Banned Australian batsmen David Warner and Cameron Bancroft will commence their returns to cricket after their part in the Newlands ball tampering scandal with appearances at the Northern Territory limited-overs Strike League in July.
Both players had been approached by Cricket NT to take part in the tournament, which takes in both T20 and one-day fixtures. Warner has committed to playing in two matches, while Bancroft will take part in the entire tournament. It is also looking increasingly likely that Warner will join former Australia captain Steven Smith in Canada’s Global T20 tournament in Toronto early in July.

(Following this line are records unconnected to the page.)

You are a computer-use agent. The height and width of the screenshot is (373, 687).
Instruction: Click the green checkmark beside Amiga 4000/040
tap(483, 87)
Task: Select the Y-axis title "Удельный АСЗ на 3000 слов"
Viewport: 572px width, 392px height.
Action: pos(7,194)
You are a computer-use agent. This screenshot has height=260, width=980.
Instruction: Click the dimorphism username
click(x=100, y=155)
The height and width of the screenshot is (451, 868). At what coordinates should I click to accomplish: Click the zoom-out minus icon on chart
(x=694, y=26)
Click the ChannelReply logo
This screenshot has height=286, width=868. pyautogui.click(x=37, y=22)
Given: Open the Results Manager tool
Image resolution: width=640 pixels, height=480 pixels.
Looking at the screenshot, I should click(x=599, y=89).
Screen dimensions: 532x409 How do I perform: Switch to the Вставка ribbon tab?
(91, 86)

Warner, who has already spent time participating in community cricket projects in the territory, said that the earlier visit was the catalyst for his participation. “I’m really looking forward to playing in the Strike League in July,” he said. “I heard so much about the competition while I was in Darwin earlier this month that I’m keen to be part of it.”

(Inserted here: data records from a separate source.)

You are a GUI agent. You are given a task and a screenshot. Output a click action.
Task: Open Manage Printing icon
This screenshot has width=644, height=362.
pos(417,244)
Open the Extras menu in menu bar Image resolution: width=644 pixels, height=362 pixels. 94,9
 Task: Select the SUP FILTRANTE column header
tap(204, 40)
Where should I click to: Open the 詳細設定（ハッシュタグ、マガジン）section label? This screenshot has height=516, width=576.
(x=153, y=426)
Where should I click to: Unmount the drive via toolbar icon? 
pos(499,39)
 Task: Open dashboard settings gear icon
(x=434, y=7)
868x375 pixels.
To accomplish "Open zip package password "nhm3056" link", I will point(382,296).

The inclusions of Warner and Bancroft are a publicity win for the competition, which in recent years has become a popular destination for Australian domestic players to get some off-season playing time without venturing overseas. “Their presence and experience will be invaluable for our local players, and it’s a big endorsement for the fantastic work being done by the staff at NT Cricket to make Darwin the winter destination of choice for Australian cricket,” NT Cricket chief executive Joel Morrison said.
“The Strike League is a fantastic competition with a mix of local, interstate and overseas players participating, and is a great showcase of the excellent facilities and talent we have in the North.”
Warner and Bancroft had previously committed to turning out for their local club sides during the Australian summer, Warner for Randwick Petersham and Bancroft for Willetton, after West Australian clubs voted to allow him an exception from WACA rules, which state that any player banned from playing first-class cricket may not play at club level.
Similarly to his arrangement with Cricket NT, Warner appears to be keeping his options open to play overseas T20 tournaments while serving out his ban, having only committed to playing a few games in Sydney grade cricket.
“We’re delighted to have him,” the club president Mike Whitney said earlier this month. “He’s one of the best players Australia has had since World War Two. He’s been speaking to one of our club officials and he has committed to the first three or four rounds of the season. Why it is only three or four rounds at this stage, I don’t know.”